Im Januar 2009 wurde dieser Vertrag um weitere zwei Jahre verlängert.
Die Bundesregierung erwägt, die SALIS- Kooperation dauerhaft
aufrecht zu erhalten.

Es
ist schwierig, Informationen über Nutzung und Fracht zu erhalten.
Nach eigenem Bekunden kann die Bundesregierung lediglich Angaben über
die deutsche Nutzung machen. Demnach hat Deutschland die vertraglich
zugesicherten und bezahlten 750 Flugstunden für das Jahr 2006 voll
ausgeschöpft.
Seit Juli 2006 benutzt das Pentagon zudem den
Flughafen Halle/Leipzig, um US-Soldaten in die Kampfeinsätze im Irak
und in Afghanistan zu schicken bzw. aus diesen zurückzuverlegen.

Hierzu
greift die US-Army auf Fluggesellschaften wie World Airways, North
American Airlines und Ryan International Airlines zurück.
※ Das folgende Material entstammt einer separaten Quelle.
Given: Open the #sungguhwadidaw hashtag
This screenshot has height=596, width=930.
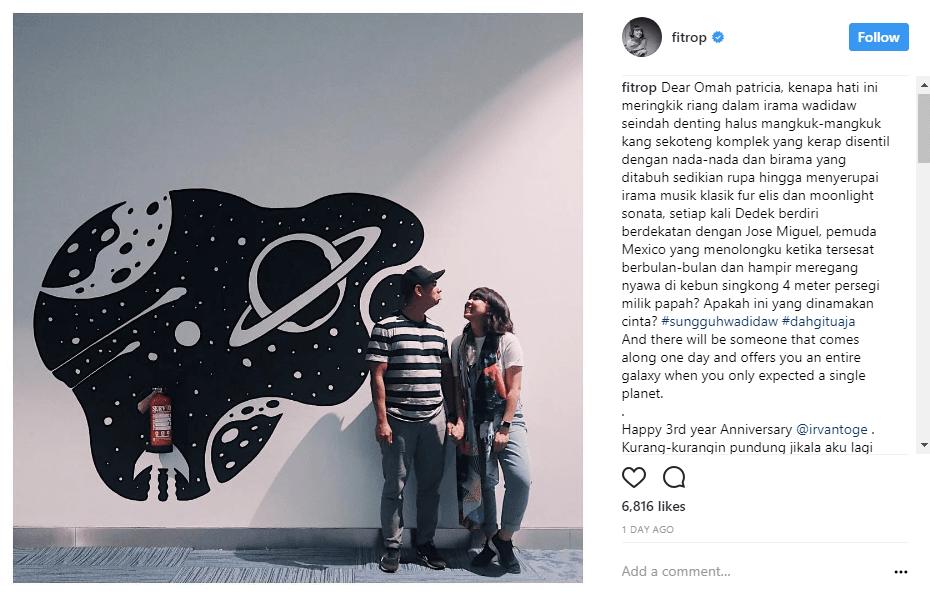Looking at the screenshot, I should click(719, 321).
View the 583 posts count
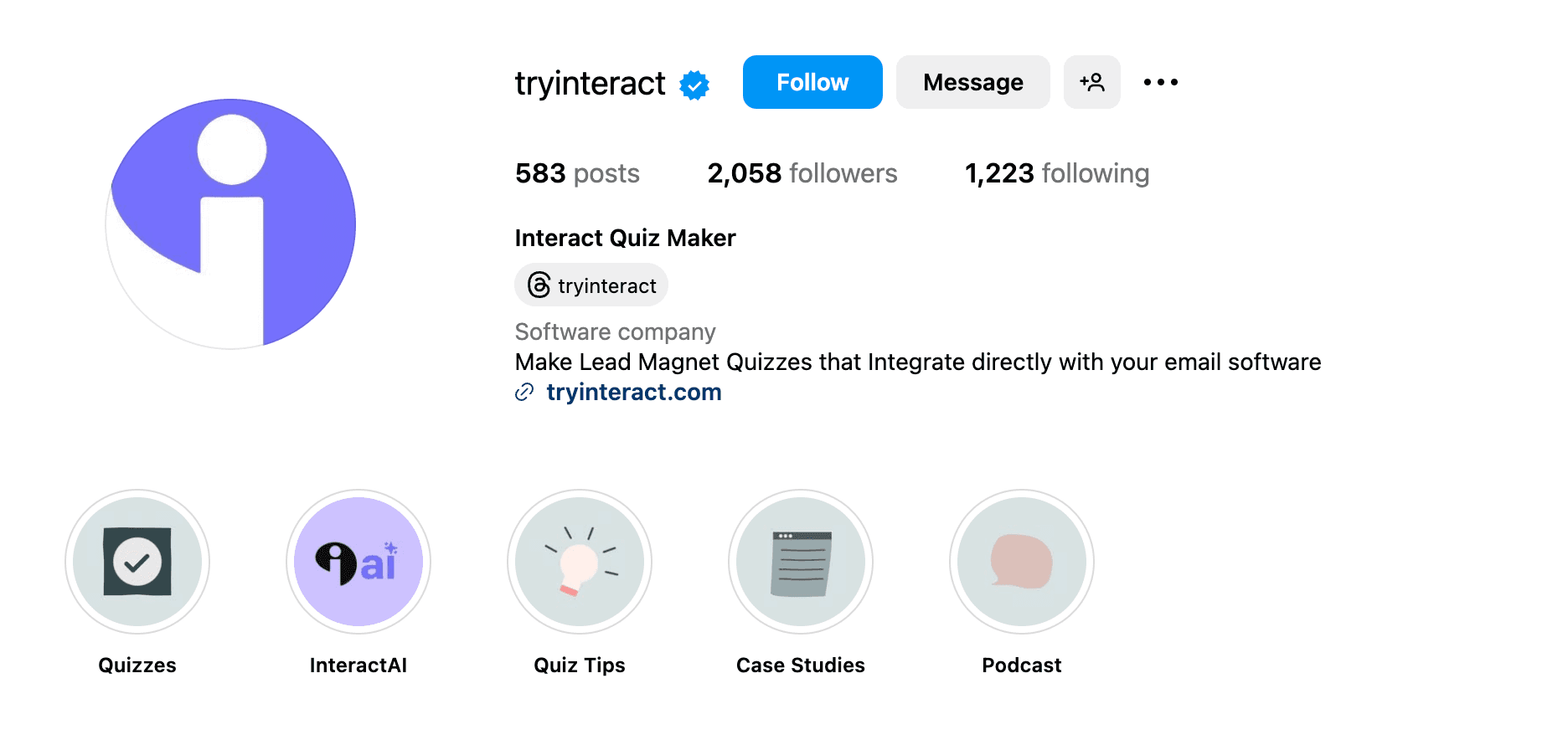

Diese
werden zwar privatwirtschaftlich betrieben, arbeiten aber fast
ausschließlich im Auftrag des Pentagon. Jeder vierte Passagier in
der offiziellen Passagierstatistik ist mittlerweile ein US-Soldat.
Insgesamt wurden etwa 450.000 GIs im vergangenem Jahr über
Halle/Leipzig in den Einsatz und zurück geflogen.

Deutschland
hält sich zwar offiziell aus dem Irak-Krieg heraus, aber dass der
Freistaat Sachsen mit den Zwischenlandungen von US-Soldaten am
Flughafen Leipzig/Halle 5,5 Mio. Euro verdient haben soll, lässt
starke Zweifel an der Glaubwürdigkeit unserer PolitikerInnen
aufkommen. Wo Profit winkt, werden auch bei öffentlich rechtlichen
Gesellschaften und bei der Landespolitik, die Menschenrechte in den
Hintergrund geschoben.

Die
Investitionen auf dem Flughafen wurden und werden vom politischen
Willen der BürgerInnen getragen und durch unser aller
Steueraufkommen finanziert. Die Menschen haben das Recht, mehr über
die Flugbewegungen der GIs sowie über die Waffentransporte bei DHL
und der Ruslan Salis GmbH zu erfahren.

„Wir Bürger
haben auch das Recht und die Pflicht, der Entwicklung des Flughafens
zu einem Interventionsflughafen friedlich, aber auch entschieden
entgegen zu treten. Jeder Einzelne ist herausgefordert, an seinem
Ort, mit seinen Möglichkeiten sich friedfertig einzubringen und sich
couragiert einzumischen!“ Aus diesem Grund wird „Control Arms
Leipzig“ weiter Daten sammeln und die Öffentlichkeit informieren.